NVlabs / neuralangelo

Official implementation of "Neuralangelo: High-Fidelity Neural Surface Reconstruction" (CVPR 2023)
https://research.nvidia.com/labs/dir/neuralangelo/
Other
4.33k stars 387 forks source link

Mesh extraction failure: data loader keeps quitting unexpectedly #60

Closed smandava98 closed 1 year ago

smandava98 commented 1 year ago

Hello, I am running the code on an A10 GPU. The training process for Neuralangelo works fine and I am trying to run the mesh extraction. However, I keep getting this: (fyi I tried with resolution 1028 and 2048 but still got same error)

- Loading the model...
Done with loading the checkpoint.
Extracting surface at resolution 1035 1522 2048
  0%|                                                                                                                       | 0/1728 [00:00<?, ?it/s]ERROR: Unexpected bus error encountered in worker. This might be caused by insufficient shared memory (shm).
ERROR: Unexpected bus error encountered in worker. This might be caused by insufficient shared memory (shm).
ERROR: Unexpected bus error encountered in worker. This might be caused by insufficient shared memory (shm).
ERROR: Unexpected bus error encountered in worker. This might be caused by insufficient shared memory (shm).
ERROR: Unexpected bus error encountered in worker. This might be caused by insufficient shared memory (shm).
ERROR: Unexpected bus error encountered in worker. This might be caused by insufficient shared memory (shm).
ERROR: Unexpected bus error encountered in worker. This might be caused by insufficient shared memory (shm).
ERROR: Unexpected bus error encountered in worker. This might be caused by insufficient shared memory (shm).
Traceback (most recent call last):                                                                                                                   
  File "/usr/local/lib/python3.8/dist-packages/torch/utils/data/dataloader.py", line 1133, in _try_get_data
    data = self._data_queue.get(timeout=timeout)

* [Data rows]
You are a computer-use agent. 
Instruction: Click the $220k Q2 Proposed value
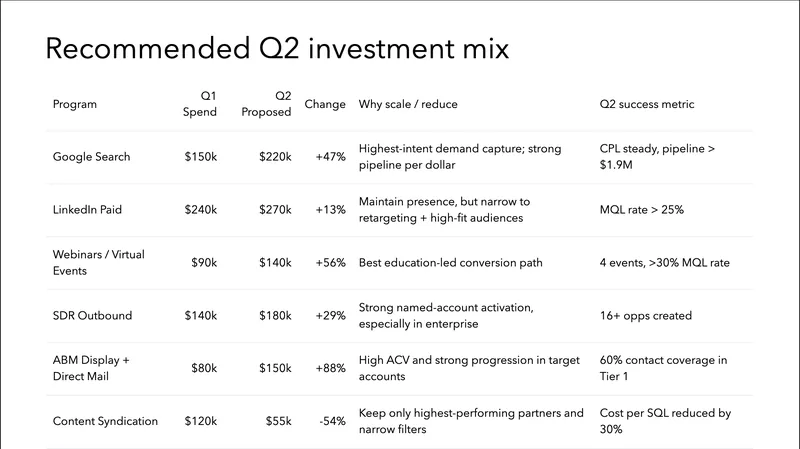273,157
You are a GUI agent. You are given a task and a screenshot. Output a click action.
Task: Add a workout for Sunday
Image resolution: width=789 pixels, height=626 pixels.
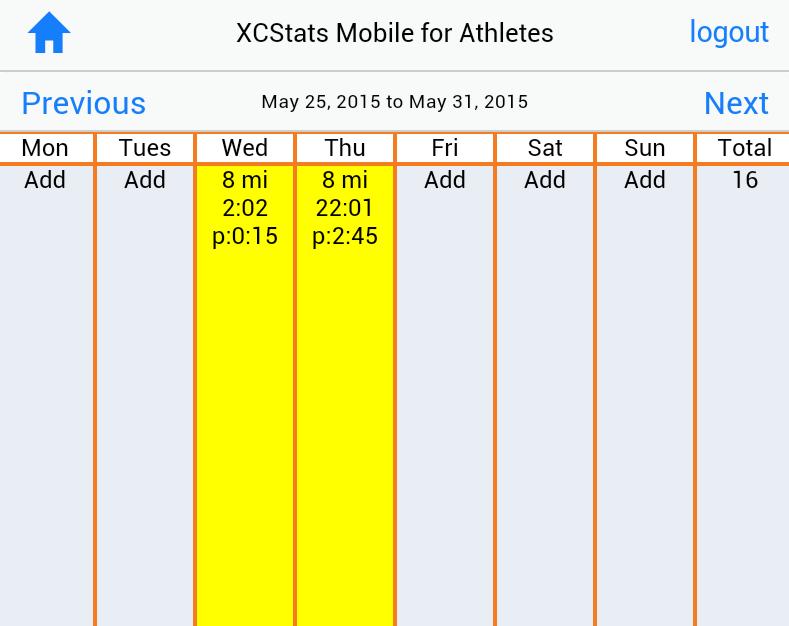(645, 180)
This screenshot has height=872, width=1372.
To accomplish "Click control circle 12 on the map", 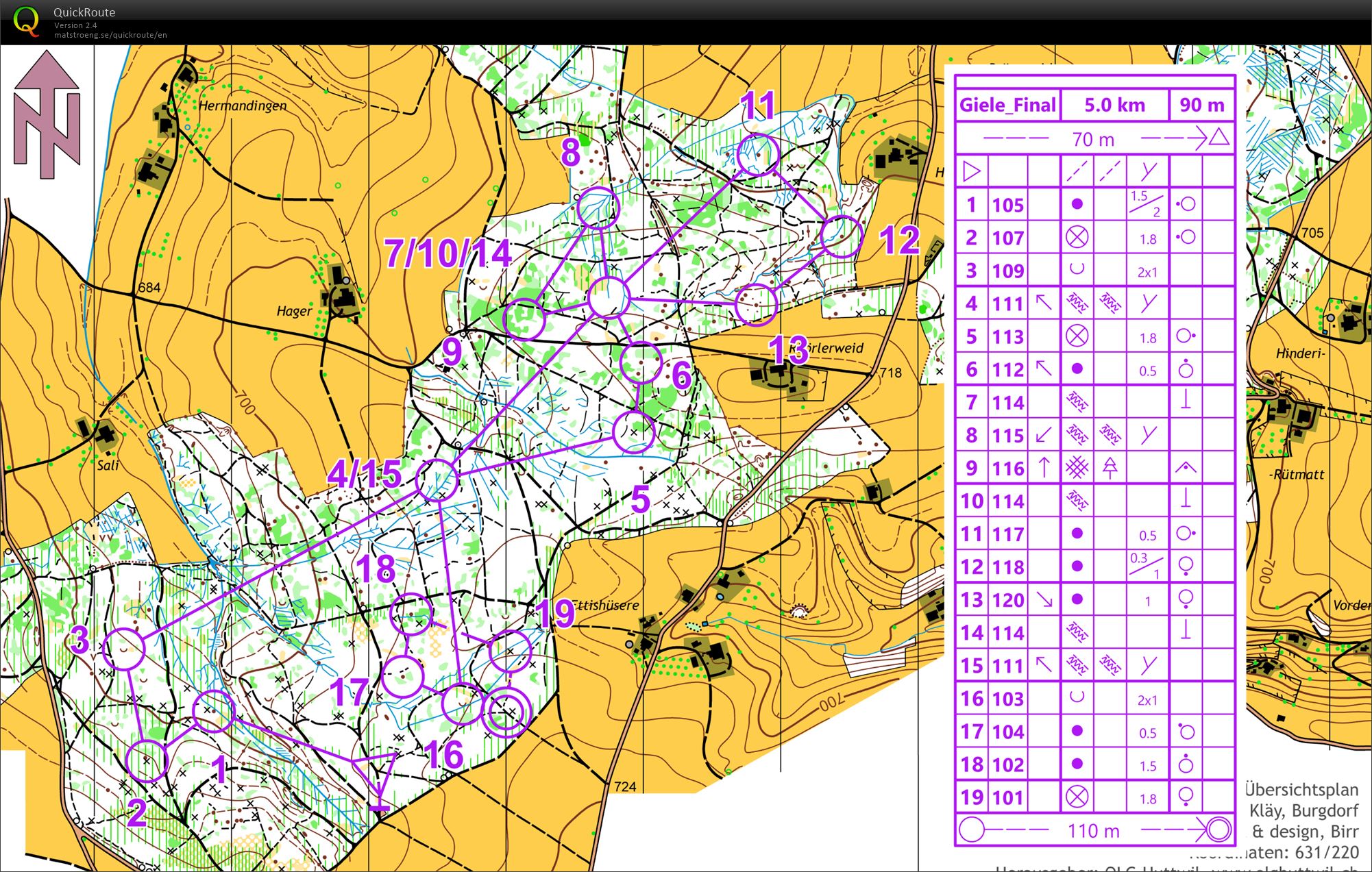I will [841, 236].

* [Goal of the exercise]
In the mesh extraction issue thread above, which GPU was the code run on?

* [Task response]
An A10 GPU.